> WHAT THE TASK ASKS: Render these rows as a numbered list, leaving out the blank lines.

[Items from a dataset]
# # # # #
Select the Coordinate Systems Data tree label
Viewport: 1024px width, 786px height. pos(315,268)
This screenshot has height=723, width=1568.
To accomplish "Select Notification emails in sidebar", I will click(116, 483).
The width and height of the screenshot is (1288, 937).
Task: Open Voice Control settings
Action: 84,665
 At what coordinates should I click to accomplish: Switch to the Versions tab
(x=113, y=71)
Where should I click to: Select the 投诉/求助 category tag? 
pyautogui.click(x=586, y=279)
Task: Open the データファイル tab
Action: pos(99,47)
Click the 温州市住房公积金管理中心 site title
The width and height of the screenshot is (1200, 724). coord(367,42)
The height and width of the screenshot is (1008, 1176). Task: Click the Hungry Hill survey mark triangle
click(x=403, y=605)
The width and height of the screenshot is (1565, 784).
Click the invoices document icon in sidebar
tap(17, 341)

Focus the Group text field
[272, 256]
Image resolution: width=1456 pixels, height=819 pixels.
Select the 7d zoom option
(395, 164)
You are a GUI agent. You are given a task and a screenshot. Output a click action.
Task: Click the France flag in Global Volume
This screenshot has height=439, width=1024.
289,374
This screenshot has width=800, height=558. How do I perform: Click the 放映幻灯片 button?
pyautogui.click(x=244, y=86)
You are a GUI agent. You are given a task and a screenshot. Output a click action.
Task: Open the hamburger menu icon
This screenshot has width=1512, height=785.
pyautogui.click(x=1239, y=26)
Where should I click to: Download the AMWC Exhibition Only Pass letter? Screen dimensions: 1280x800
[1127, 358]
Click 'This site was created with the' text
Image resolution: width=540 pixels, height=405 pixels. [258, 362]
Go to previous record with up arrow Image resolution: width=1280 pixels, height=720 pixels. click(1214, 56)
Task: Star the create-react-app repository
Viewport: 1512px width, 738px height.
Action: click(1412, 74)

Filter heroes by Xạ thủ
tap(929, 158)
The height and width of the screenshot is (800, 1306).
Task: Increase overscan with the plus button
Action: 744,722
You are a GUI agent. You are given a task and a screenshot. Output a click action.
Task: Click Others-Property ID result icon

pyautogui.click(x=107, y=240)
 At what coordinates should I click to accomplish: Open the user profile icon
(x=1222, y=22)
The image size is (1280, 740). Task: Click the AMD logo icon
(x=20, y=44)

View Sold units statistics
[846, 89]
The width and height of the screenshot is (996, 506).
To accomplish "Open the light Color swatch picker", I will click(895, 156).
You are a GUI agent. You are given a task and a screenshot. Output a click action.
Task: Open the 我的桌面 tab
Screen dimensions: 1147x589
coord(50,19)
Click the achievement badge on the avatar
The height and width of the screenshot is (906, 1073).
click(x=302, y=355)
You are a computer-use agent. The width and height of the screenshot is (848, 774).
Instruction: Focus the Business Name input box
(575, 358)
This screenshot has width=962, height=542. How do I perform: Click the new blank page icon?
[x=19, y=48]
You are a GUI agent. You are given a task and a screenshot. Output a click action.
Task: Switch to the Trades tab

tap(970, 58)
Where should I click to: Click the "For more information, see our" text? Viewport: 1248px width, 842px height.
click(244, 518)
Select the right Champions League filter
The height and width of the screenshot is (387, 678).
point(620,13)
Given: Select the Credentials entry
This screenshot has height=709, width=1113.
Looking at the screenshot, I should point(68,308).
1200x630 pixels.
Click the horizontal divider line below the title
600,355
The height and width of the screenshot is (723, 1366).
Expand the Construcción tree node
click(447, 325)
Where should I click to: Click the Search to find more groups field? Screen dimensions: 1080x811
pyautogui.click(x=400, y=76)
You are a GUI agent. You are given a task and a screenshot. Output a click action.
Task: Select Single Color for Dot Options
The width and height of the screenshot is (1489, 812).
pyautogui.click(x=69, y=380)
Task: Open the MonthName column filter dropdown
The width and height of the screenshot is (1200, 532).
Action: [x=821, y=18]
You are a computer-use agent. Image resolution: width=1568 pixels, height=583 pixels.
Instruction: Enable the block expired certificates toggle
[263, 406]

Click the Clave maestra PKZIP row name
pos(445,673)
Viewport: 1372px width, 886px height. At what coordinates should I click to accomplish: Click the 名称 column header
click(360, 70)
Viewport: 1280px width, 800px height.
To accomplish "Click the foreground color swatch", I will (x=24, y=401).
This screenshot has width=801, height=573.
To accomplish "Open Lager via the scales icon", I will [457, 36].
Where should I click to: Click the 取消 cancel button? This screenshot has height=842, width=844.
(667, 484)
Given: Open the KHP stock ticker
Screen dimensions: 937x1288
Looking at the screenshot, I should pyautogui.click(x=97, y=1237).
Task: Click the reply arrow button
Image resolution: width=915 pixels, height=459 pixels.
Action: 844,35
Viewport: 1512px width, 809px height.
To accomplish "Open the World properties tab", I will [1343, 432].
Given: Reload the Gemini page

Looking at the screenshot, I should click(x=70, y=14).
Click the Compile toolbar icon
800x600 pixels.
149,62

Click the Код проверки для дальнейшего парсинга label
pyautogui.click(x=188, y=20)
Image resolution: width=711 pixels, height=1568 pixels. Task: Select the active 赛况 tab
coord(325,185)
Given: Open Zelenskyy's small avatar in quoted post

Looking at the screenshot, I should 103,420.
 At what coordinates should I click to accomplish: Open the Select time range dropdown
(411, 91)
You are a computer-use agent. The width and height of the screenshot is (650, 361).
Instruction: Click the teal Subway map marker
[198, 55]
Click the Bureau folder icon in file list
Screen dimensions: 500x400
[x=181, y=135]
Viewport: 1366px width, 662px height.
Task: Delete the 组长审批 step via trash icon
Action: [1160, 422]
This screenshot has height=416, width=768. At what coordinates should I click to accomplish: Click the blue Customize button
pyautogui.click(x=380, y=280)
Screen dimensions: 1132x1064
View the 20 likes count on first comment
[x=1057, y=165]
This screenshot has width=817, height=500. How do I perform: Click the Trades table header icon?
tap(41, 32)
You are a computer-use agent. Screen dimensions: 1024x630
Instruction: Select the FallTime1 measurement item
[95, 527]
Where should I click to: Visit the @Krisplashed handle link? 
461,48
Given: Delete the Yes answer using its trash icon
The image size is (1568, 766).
# # # # #
> WRITTEN ANSWER:
1. Select the Coordinate Systems Data tree label
2. Viewport: 1024px width, 786px height. pos(315,268)
3. This screenshot has height=723, width=1568.
4. To accomplish "Select Notification emails in sidebar", I will click(116, 483).
5. The width and height of the screenshot is (1288, 937).
6. Task: Open Voice Control settings
7. Action: 84,665
8.  At what coordinates should I click to accomplish: Switch to the Versions tab
9. (x=113, y=71)
10. Where should I click to: Select the 投诉/求助 category tag? 
11. pyautogui.click(x=586, y=279)
12. Task: Open the データファイル tab
13. Action: pos(99,47)
14. Click the 温州市住房公积金管理中心 site title
15. The width and height of the screenshot is (1200, 724). coord(367,42)
16. The height and width of the screenshot is (1008, 1176). Task: Click the Hungry Hill survey mark triangle
17. click(x=403, y=605)
18. The width and height of the screenshot is (1565, 784).
19. Click the invoices document icon in sidebar
20. tap(17, 341)
21. Focus the Group text field
22. [272, 256]
23. Image resolution: width=1456 pixels, height=819 pixels.
24. Select the 7d zoom option
25. (395, 164)
26. You are a GUI agent. You are given a task and a screenshot. Output a click action.
27. Task: Click the France flag in Global Volume
28. This screenshot has height=439, width=1024.
29. 289,374
30. This screenshot has width=800, height=558. How do I perform: Click the 放映幻灯片 button?
31. pyautogui.click(x=244, y=86)
32. You are a GUI agent. You are given a task and a screenshot. Output a click action.
33. Task: Open the hamburger menu icon
34. This screenshot has width=1512, height=785.
35. pyautogui.click(x=1239, y=26)
36. Where should I click to: Download the AMWC Exhibition Only Pass letter? Screen dimensions: 1280x800
37. [1127, 358]
38. Click 'This site was created with the' text
39. Image resolution: width=540 pixels, height=405 pixels. [258, 362]
40. Go to previous record with up arrow Image resolution: width=1280 pixels, height=720 pixels. click(1214, 56)
41. Task: Star the create-react-app repository
42. Viewport: 1512px width, 738px height.
43. Action: click(1412, 74)
44. Filter heroes by Xạ thủ
45. tap(929, 158)
46. The height and width of the screenshot is (800, 1306).
47. Task: Increase overscan with the plus button
48. Action: 744,722
49. You are a GUI agent. You are given a task and a screenshot. Output a click action.
50. Task: Click Others-Property ID result icon
51. pyautogui.click(x=107, y=240)
52.  At what coordinates should I click to accomplish: Open the user profile icon
53. (x=1222, y=22)
54. The image size is (1280, 740). Task: Click the AMD logo icon
55. (x=20, y=44)
56. View Sold units statistics
57. [846, 89]
58. The width and height of the screenshot is (996, 506).
59. To accomplish "Open the light Color swatch picker", I will click(895, 156).
60. You are a GUI agent. You are given a task and a screenshot. Output a click action.
61. Task: Open the 我的桌面 tab
62. Screen dimensions: 1147x589
63. coord(50,19)
64. Click the achievement badge on the avatar
65. The height and width of the screenshot is (906, 1073).
66. click(x=302, y=355)
67. You are a computer-use agent. The width and height of the screenshot is (848, 774).
68. Instruction: Focus the Business Name input box
69. (575, 358)
70. This screenshot has width=962, height=542. How do I perform: Click the new blank page icon?
71. [x=19, y=48]
72. You are a GUI agent. You are given a task and a screenshot. Output a click action.
73. Task: Switch to the Trades tab
74. tap(970, 58)
75. Where should I click to: Click the "For more information, see our" text? Viewport: 1248px width, 842px height.
76. click(244, 518)
77. Select the right Champions League filter
78. The height and width of the screenshot is (387, 678).
79. point(620,13)
80. Given: Select the Credentials entry
81. This screenshot has height=709, width=1113.
82. Looking at the screenshot, I should point(68,308).
83. 1200x630 pixels.
84. Click the horizontal divider line below the title
85. 600,355
86. The height and width of the screenshot is (723, 1366).
87. Expand the Construcción tree node
88. click(447, 325)
89. Where should I click to: Click the Search to find more groups field? Screen dimensions: 1080x811
90. pyautogui.click(x=400, y=76)
91. You are a GUI agent. You are given a task and a screenshot. Output a click action.
92. Task: Select Single Color for Dot Options
93. The width and height of the screenshot is (1489, 812).
94. pyautogui.click(x=69, y=380)
95. Task: Open the MonthName column filter dropdown
96. The width and height of the screenshot is (1200, 532).
97. Action: [x=821, y=18]
98. You are a computer-use agent. Image resolution: width=1568 pixels, height=583 pixels.
99. Instruction: Enable the block expired certificates toggle
100. [263, 406]
101. Click the Clave maestra PKZIP row name
102. pos(445,673)
103. Viewport: 1372px width, 886px height. At what coordinates should I click to accomplish: Click the 名称 column header
104. click(360, 70)
105. Viewport: 1280px width, 800px height.
106. To accomplish "Click the foreground color swatch", I will (x=24, y=401).
107. This screenshot has width=801, height=573.
108. To accomplish "Open Lager via the scales icon", I will [457, 36].
109. Where should I click to: Click the 取消 cancel button? This screenshot has height=842, width=844.
110. (667, 484)
111. Given: Open the KHP stock ticker
112. Screen dimensions: 937x1288
113. Looking at the screenshot, I should pyautogui.click(x=97, y=1237).
114. Task: Click the reply arrow button
115. Image resolution: width=915 pixels, height=459 pixels.
116. Action: 844,35
117. Viewport: 1512px width, 809px height.
118. To accomplish "Open the World properties tab", I will [1343, 432].
119. Given: Reload the Gemini page
120. Looking at the screenshot, I should click(x=70, y=14).
121. Click the Compile toolbar icon
122. 800x600 pixels.
123. 149,62
124. Click the Код проверки для дальнейшего парсинга label
125. pyautogui.click(x=188, y=20)
126. Image resolution: width=711 pixels, height=1568 pixels. Task: Select the active 赛况 tab
127. coord(325,185)
128. Given: Open Zelenskyy's small avatar in quoted post
129. Looking at the screenshot, I should 103,420.
130.  At what coordinates should I click to accomplish: Open the Select time range dropdown
131. (411, 91)
132. You are a computer-use agent. The width and height of the screenshot is (650, 361).
133. Instruction: Click the teal Subway map marker
134. [198, 55]
135. Click the Bureau folder icon in file list
136. Screen dimensions: 500x400
137. [x=181, y=135]
138. Viewport: 1366px width, 662px height.
139. Task: Delete the 组长审批 step via trash icon
140. Action: [1160, 422]
141. This screenshot has height=416, width=768. At what coordinates should I click to accomplish: Click the blue Customize button
142. pyautogui.click(x=380, y=280)
143. Screen dimensions: 1132x1064
144. View the 20 likes count on first comment
145. [x=1057, y=165]
146. This screenshot has width=817, height=500. How do I perform: Click the Trades table header icon?
147. tap(41, 32)
148. You are a computer-use agent. Screen dimensions: 1024x630
149. Instruction: Select the FallTime1 measurement item
150. [95, 527]
151. Where should I click to: Visit the @Krisplashed handle link? 
152. 461,48
153. Given: Delete the Yes answer using its trash icon
154. The image size is (1568, 766).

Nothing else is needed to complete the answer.